There are several factors that can lead to ice dams, including inadequate attic insulation, poor attic ventilation, and clogged gutters.

How to prevent ice dams:

Chipping away at the ice on your roof can cause damage to your shingles. The best solution for preventing ice dams and winter roof leaks is to properly air seal and insulate your home. These upgrades will pay for themselves in fuel and electricity savings, as well as provide you with a more comfortable, less drafty home.

We offer all the solutions you need to prevent ice damming:

Seal & insulate air ducts

Your furnace may heat the air up to 100 degrees or more and send it through leaky sheet metal ducts through a 30 degree attic. It’s inevitable that heat gets into the attic it’s running through. This means you get less heat delivered to the room intended – so you have to run the furnace more to keep your home heated – and that costs you money.

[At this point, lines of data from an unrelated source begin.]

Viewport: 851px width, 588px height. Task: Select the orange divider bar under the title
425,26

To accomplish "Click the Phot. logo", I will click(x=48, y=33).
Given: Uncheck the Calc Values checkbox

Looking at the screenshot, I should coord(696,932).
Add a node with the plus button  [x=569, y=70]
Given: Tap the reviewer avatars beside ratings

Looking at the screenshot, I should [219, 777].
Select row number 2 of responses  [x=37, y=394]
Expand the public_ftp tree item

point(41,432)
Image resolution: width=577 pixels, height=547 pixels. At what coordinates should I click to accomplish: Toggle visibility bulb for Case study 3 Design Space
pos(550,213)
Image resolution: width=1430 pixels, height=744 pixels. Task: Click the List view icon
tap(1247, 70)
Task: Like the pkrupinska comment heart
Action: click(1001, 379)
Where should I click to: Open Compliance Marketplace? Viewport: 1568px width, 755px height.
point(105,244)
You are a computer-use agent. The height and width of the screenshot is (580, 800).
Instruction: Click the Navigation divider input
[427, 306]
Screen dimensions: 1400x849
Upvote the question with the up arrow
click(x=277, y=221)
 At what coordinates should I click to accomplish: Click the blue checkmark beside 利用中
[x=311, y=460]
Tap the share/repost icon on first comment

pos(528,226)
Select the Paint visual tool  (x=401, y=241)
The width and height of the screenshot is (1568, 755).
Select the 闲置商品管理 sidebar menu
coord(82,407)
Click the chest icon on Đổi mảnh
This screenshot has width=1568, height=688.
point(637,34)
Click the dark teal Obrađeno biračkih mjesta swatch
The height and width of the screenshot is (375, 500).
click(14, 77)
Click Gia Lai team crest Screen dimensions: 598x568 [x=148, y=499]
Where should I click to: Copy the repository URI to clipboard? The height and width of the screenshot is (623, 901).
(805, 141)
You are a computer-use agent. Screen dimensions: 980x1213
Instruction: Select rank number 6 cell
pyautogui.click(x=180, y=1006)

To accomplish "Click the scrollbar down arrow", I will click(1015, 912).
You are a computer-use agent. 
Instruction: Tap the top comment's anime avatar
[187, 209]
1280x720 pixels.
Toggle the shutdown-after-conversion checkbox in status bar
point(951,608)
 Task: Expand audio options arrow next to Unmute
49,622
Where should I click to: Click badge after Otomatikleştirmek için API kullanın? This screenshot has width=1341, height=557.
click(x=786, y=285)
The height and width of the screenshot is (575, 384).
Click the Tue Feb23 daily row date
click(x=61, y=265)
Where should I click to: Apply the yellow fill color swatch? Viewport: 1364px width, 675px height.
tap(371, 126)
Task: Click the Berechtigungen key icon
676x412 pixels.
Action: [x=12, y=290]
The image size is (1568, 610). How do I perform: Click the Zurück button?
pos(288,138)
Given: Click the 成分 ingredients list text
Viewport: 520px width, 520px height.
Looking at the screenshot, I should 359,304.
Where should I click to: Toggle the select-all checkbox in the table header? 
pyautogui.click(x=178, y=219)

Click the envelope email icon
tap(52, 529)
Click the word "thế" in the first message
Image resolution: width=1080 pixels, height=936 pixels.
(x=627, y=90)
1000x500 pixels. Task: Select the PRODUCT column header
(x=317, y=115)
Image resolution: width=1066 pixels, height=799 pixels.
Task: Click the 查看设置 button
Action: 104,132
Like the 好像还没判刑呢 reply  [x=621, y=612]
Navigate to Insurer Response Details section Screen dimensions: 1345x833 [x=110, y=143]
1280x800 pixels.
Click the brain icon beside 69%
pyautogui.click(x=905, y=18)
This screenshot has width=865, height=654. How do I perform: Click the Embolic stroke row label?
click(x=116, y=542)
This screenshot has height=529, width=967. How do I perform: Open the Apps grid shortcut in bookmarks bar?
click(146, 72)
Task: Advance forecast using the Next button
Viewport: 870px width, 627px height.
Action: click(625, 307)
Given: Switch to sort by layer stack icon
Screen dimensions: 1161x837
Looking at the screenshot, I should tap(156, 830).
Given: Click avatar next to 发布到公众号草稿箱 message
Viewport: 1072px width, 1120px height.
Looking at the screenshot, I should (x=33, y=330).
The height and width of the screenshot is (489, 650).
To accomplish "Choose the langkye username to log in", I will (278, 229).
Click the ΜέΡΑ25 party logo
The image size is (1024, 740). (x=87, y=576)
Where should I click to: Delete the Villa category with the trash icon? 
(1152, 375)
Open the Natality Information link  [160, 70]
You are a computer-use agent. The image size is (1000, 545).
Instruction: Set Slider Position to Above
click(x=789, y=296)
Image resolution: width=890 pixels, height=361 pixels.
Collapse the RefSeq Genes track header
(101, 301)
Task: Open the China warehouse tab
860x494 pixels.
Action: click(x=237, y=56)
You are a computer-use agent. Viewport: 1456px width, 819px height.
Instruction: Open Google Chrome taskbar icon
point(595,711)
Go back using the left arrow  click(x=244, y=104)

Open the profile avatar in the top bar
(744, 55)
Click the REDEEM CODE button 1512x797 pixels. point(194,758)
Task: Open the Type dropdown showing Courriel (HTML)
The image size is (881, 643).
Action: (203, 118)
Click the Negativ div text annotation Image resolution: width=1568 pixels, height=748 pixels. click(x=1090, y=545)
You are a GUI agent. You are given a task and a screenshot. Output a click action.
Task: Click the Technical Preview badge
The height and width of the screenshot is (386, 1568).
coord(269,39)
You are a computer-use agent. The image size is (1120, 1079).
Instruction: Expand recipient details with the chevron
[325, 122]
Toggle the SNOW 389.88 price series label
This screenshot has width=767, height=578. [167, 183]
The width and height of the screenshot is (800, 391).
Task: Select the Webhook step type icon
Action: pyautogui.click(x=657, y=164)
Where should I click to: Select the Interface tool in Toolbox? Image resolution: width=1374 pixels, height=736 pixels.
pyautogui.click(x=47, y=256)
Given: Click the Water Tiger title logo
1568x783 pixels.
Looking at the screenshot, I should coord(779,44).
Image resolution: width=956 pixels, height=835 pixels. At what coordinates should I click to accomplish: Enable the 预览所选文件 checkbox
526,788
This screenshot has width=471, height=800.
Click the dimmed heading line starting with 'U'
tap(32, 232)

Air sealing & attic insulation

Air sealing should always be done before adding insulation. In addition to preventing ice dams in the winter, attic air sealing can help solve other issues like drafty rooms, uneven temperatures, and high heating or cooling bills. Sealing leaks will help your attic insulation perform like it should. By insulating without air sealing first, air leaks that need to be sealed (such as around can lights, drywall to stud seams, pipe and wire holes, openings around chimneys and duct chases, etc.) will be buried under a foot or more of insulation.

We offer effective air sealing and a wide range of high-performance attic insulation options, including spray foam and blown-in insulation.


Crawl Space Encapsulation

Is your Crawl Space useable? Musty? Dirty? Un-insulated? Many homes in Northern Michigan are set on partial or full crawl spaces, most of which are an avenue for energy loss. As usual those areas you can’t see sometimes pose the biggest energy loss in the home and the crawl space is certainly one. We all know that air often flows from the bottom up. In many homes that begins in a leaky crawl space.

 

  • Seal out musty odors.

  • Reduces energy costs with insulation.

  • Allergens such as mold and dust mites throughout the home can be reduced.

  • Greatly improves indoor air quality throughout the entire home.

  • Rid your crawl space of moisture.

  • Make a dry, clean and usable storage area.